Calabasas Man Is Convicted in Anthrax Scare
LOS ANGELES — A Calabasas accountant who phoned in an anthrax threat to avoid a Bankruptcy Court hearing was convicted by a federal judge Tuesday of threatening to use a weapon of mass destruction. Harvey Craig Spelkin, 53, had waived his right to a jury trial before U.S. District Court Judge George H. King.
Spelkin now faces a possible life term in federal prison when he is sentenced by George on July 26.
“Unfortunately, the defendant took a very dangerous step to try to avoid going to court,” said Assistant U.S. Atty. Andre Birotte, Jr. “The hope is that this conviction will send a message to others, and that this kind of crime will be taken seriously and investigated and prosecuted.”

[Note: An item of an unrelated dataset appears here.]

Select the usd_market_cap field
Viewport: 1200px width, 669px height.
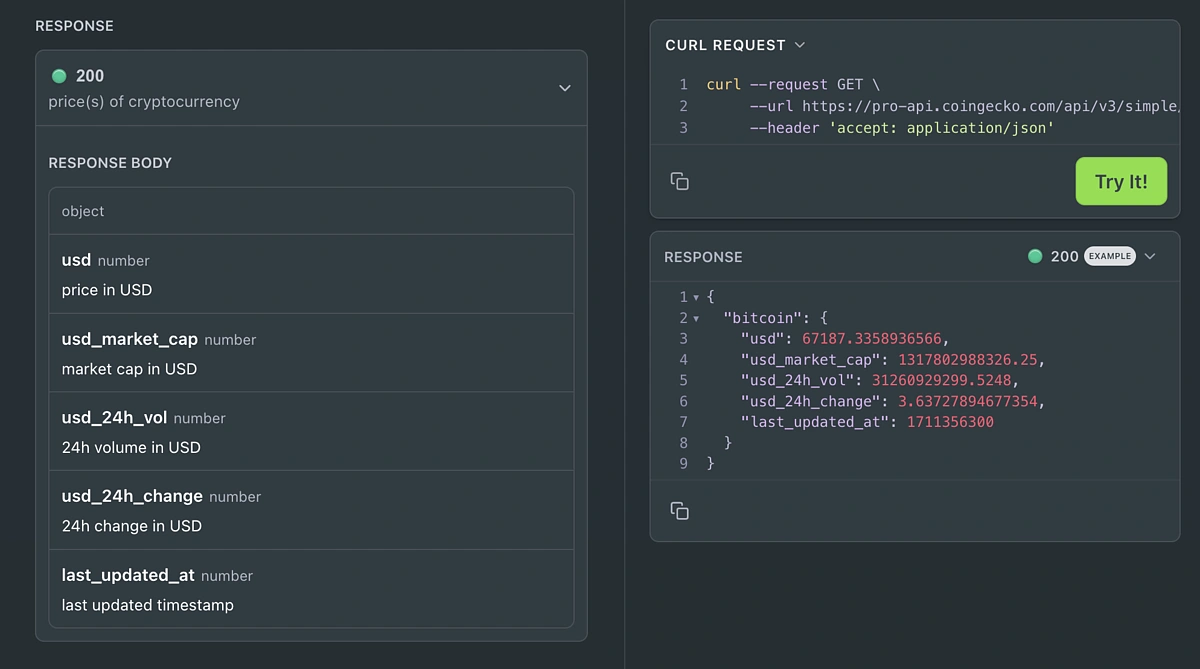[129, 339]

Spelkin confessed to making an anonymous telephone call to a court employee last Dec. 18 at the U.S. Bankruptcy Court in Woodland Hills. He told the worker that anthrax, a deadly biotoxin, had been released into the building’s air-conditioning system.
The threat forced the evacuation and closure of the courthouse.
A court clerk, aware that Spelkin had delayed a series of bankruptcy hearings, identified him to authorities as a possible suspect. Spelkin later admitted to the FBI that he had phoned in the threat to put off the hearing, in which he was accused of embezzling more than $100,000 from a former employer.